Tareas planteadas -
1 - Según el fragmento sobre el arresto de Jesús, ¿quiénes eran los que realmente lo estaban buscando?
2 - Enumera todos los nombres propios distintos que aparecen en el fragmento sobre el arresto de Jesús.
3 - Escribe la continuación del fragmento sobre el arresto de Jesús a partir de su última frase.

╭─ Fragmento

Resulta evidente que los judíos, por su parte, conocían perfectamente a Jesús. Él mismo lo proclama: «Todos los días me sentaba en el Templo para enseñar, y no me prendisteis…» (Mateo, 26, 55). De esta frase, además, se desprende cierto asombro por parte de Jesús, como si preguntase ¿por qué ahora, y no antes? Sí todos le conocían, ¿qué objeto tenía contratar a Judas para identificarle? La respuesta es bien sencilla, porque los que realmente le estaban buscando eran los romanos, y ellos, en cambio, no le conocían. Al mantenerse apartados de la vida judía, no podían, en su calidad de gentiles, penetrar más allá del recinto reservado a éstos en el Templo. Los ciudadanos no judíos, por su condición de gentiles, no podían tener acceso, so pena de muerte, al recinto reservado a los judíos circuncisos, en cuyas naves, cada día, habían podido escuchar a Jesús haciendo apología de la lucha armada contra Roma y de la necesidad de restaurar el Reino de Dios, que debía consumarse en un nuevo Israel reunificado que, por otra parte, despertaba escasas emociones entre los judíos del sur. Y Jesús podía hablar libremente en el recinto del Templo porque los romanos no tenían acceso a él y, por otra parte, cualquier judío que le hubiese delatado, sabía que era hombre muerto, cosa que finalmente sucedió.

╰─
╭─ Extracto de datos

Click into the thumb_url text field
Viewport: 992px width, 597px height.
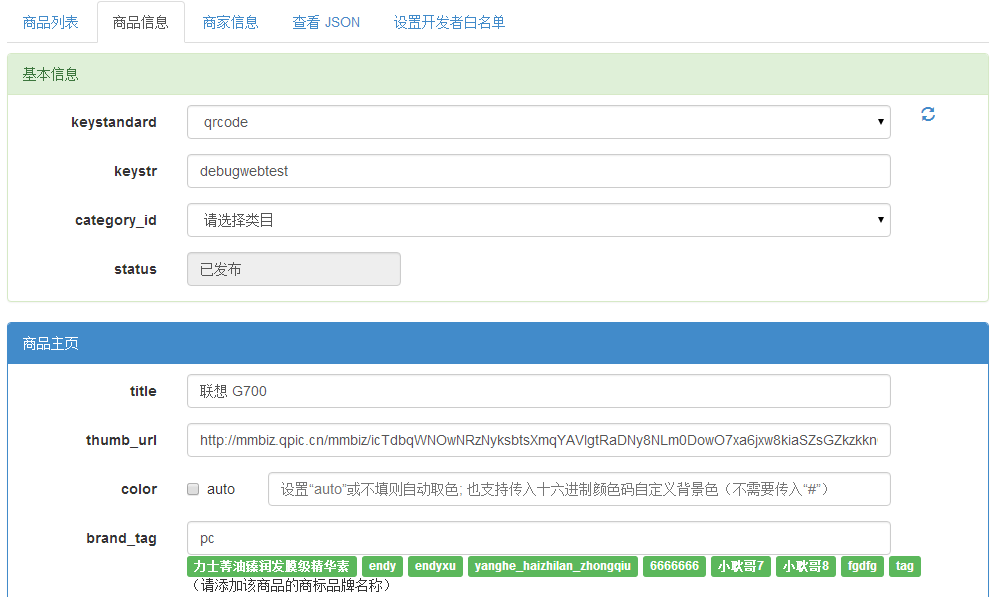(x=538, y=440)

╰─

Respuestas por tarea -
1 - Los romanos.

2 - Jesús, Mateo, Templo, Judas, Roma, Reino de Dios, Israel

3 -
Pero hay una particularidad, importante, en el discurso de Jesús. La restitución del antiguo reino de Israel, según la doctrina de Judas de Gamala, que Jesús, su hijo, continúa, es simbólica, puesto que no hay más Rey que el propio Dios de Israel y Señor de los ejércitos. Jesús no pretende restaurar la monarquía, sino instaurar una especie de república teocrática, posiblemente gobernada por un nuevo Sanedrín, similar al Senado romano pero compuesto exclusivamente por sacerdotes y notables, que serían elegidos a su vez por otros ancianos, siempre de entre la casta sacerdotal. Luego, más que una monarquía al uso, de lo que se trataría es de instaurar una sinarquía de inspiración ultrarreligiosa. Lo que dicho con otras palabras vendría a ser sustituir una tiranía extranjera y laica, por una tiranía nacional y de marcado corte clerical. Nada más. En cualquier caso, los romanos necesitaban un confidente, un traidor que les señalase claramente quién era el tal Jesús para poder proceder a su arresto. Y esa traición de Judas, los sicarios y los zelotes no la perdonaron.  Así que el sobrino de Jesús, Judas Iscariote, tenía las horas contadas desde el mismo momento en que se presentó en la guarida de Getsemaní con los soldados romanos y la milicia hebrea.
Afirmar que Judas fue ejecutado por los bondadosos discípulos no dejará de suscitar airadas protestas. ¿Cómo es posible semejante blasfemia, suponer que esos venerables ancianos de luengas barbas blancas sean capaces de semejante perfidia? La propia tradición cristiana nos ha familiarizado con un prototipo muy concreto de «cristiano». Todo bondad, todo abnegación... Pero la realidad histórica no coincide en absoluto con ese beatífico modelo. Y si dirigimos nuestra mirada hacia el judaísmo y su vengativo Yahvé del Antiguo Testamento, tampoco quedamos muy reconfortados.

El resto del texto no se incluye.